**EXERCISE PROMPT**
Line by line, copy the listing below exactly.

>>

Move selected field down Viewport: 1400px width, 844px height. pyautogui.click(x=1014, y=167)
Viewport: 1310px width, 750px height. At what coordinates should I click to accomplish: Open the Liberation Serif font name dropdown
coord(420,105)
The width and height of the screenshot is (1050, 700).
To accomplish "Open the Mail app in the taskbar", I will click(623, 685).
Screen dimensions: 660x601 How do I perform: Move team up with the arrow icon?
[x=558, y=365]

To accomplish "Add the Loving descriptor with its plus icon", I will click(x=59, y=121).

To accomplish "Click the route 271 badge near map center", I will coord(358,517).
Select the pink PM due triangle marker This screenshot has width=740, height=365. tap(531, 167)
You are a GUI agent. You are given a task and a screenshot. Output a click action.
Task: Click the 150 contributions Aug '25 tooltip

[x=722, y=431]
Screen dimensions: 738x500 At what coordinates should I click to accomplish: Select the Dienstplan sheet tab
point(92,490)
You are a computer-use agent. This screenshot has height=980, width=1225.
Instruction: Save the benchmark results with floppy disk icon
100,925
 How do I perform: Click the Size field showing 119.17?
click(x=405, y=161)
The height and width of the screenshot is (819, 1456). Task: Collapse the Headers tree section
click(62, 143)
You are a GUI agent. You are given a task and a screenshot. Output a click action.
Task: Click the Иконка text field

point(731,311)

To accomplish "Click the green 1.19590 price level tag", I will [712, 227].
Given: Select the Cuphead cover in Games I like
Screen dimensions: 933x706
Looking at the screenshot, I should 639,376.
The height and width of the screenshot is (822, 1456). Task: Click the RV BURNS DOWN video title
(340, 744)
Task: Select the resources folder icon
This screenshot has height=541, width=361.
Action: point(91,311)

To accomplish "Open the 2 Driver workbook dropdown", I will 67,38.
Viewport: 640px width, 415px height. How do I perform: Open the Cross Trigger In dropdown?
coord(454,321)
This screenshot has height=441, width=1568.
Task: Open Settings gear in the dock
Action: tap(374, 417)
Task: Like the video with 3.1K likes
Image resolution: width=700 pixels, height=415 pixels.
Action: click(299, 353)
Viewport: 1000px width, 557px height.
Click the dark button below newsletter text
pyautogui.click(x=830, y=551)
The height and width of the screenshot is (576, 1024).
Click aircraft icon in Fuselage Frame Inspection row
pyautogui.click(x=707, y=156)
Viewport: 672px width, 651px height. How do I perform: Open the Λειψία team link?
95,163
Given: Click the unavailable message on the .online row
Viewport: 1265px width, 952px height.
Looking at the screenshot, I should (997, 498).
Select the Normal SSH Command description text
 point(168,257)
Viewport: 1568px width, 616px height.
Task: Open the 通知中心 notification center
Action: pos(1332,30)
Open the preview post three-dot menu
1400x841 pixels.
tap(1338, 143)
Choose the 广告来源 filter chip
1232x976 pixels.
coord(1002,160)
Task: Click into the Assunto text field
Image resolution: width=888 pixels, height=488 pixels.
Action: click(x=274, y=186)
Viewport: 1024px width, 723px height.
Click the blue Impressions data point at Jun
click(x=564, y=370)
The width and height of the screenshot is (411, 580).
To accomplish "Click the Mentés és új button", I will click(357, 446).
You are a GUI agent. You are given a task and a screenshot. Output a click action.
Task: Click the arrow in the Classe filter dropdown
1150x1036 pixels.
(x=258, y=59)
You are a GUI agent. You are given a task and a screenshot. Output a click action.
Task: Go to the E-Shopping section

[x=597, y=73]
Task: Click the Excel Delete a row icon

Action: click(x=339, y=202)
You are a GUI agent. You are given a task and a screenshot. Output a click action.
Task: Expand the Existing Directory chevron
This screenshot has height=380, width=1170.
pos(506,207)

<<

**RESPONSE BELOW**
Move selected field down Viewport: 1400px width, 844px height. pyautogui.click(x=1014, y=167)
Viewport: 1310px width, 750px height. At what coordinates should I click to accomplish: Open the Liberation Serif font name dropdown
coord(420,105)
The width and height of the screenshot is (1050, 700).
To accomplish "Open the Mail app in the taskbar", I will click(623, 685).
Screen dimensions: 660x601 How do I perform: Move team up with the arrow icon?
[x=558, y=365]

To accomplish "Add the Loving descriptor with its plus icon", I will click(x=59, y=121).

To accomplish "Click the route 271 badge near map center", I will coord(358,517).
Select the pink PM due triangle marker This screenshot has width=740, height=365. tap(531, 167)
You are a GUI agent. You are given a task and a screenshot. Output a click action.
Task: Click the 150 contributions Aug '25 tooltip

[x=722, y=431]
Screen dimensions: 738x500 At what coordinates should I click to accomplish: Select the Dienstplan sheet tab
point(92,490)
You are a computer-use agent. This screenshot has height=980, width=1225.
Instruction: Save the benchmark results with floppy disk icon
100,925
 How do I perform: Click the Size field showing 119.17?
click(x=405, y=161)
The height and width of the screenshot is (819, 1456). Task: Collapse the Headers tree section
click(62, 143)
You are a GUI agent. You are given a task and a screenshot. Output a click action.
Task: Click the Иконка text field

point(731,311)

To accomplish "Click the green 1.19590 price level tag", I will [712, 227].
Given: Select the Cuphead cover in Games I like
Screen dimensions: 933x706
Looking at the screenshot, I should 639,376.
The height and width of the screenshot is (822, 1456). Task: Click the RV BURNS DOWN video title
(340, 744)
Task: Select the resources folder icon
This screenshot has height=541, width=361.
Action: point(91,311)

To accomplish "Open the 2 Driver workbook dropdown", I will 67,38.
Viewport: 640px width, 415px height. How do I perform: Open the Cross Trigger In dropdown?
coord(454,321)
This screenshot has height=441, width=1568.
Task: Open Settings gear in the dock
Action: tap(374, 417)
Task: Like the video with 3.1K likes
Image resolution: width=700 pixels, height=415 pixels.
Action: click(299, 353)
Viewport: 1000px width, 557px height.
Click the dark button below newsletter text
pyautogui.click(x=830, y=551)
The height and width of the screenshot is (576, 1024).
Click aircraft icon in Fuselage Frame Inspection row
pyautogui.click(x=707, y=156)
Viewport: 672px width, 651px height. How do I perform: Open the Λειψία team link?
95,163
Given: Click the unavailable message on the .online row
Viewport: 1265px width, 952px height.
Looking at the screenshot, I should (997, 498).
Select the Normal SSH Command description text
 point(168,257)
Viewport: 1568px width, 616px height.
Task: Open the 通知中心 notification center
Action: pos(1332,30)
Open the preview post three-dot menu
1400x841 pixels.
tap(1338, 143)
Choose the 广告来源 filter chip
1232x976 pixels.
coord(1002,160)
Task: Click into the Assunto text field
Image resolution: width=888 pixels, height=488 pixels.
Action: click(x=274, y=186)
Viewport: 1024px width, 723px height.
Click the blue Impressions data point at Jun
click(x=564, y=370)
The width and height of the screenshot is (411, 580).
To accomplish "Click the Mentés és új button", I will click(357, 446).
You are a GUI agent. You are given a task and a screenshot. Output a click action.
Task: Click the arrow in the Classe filter dropdown
1150x1036 pixels.
(x=258, y=59)
You are a GUI agent. You are given a task and a screenshot. Output a click action.
Task: Go to the E-Shopping section

[x=597, y=73]
Task: Click the Excel Delete a row icon

Action: click(x=339, y=202)
You are a GUI agent. You are given a task and a screenshot. Output a click action.
Task: Expand the Existing Directory chevron
This screenshot has height=380, width=1170.
pos(506,207)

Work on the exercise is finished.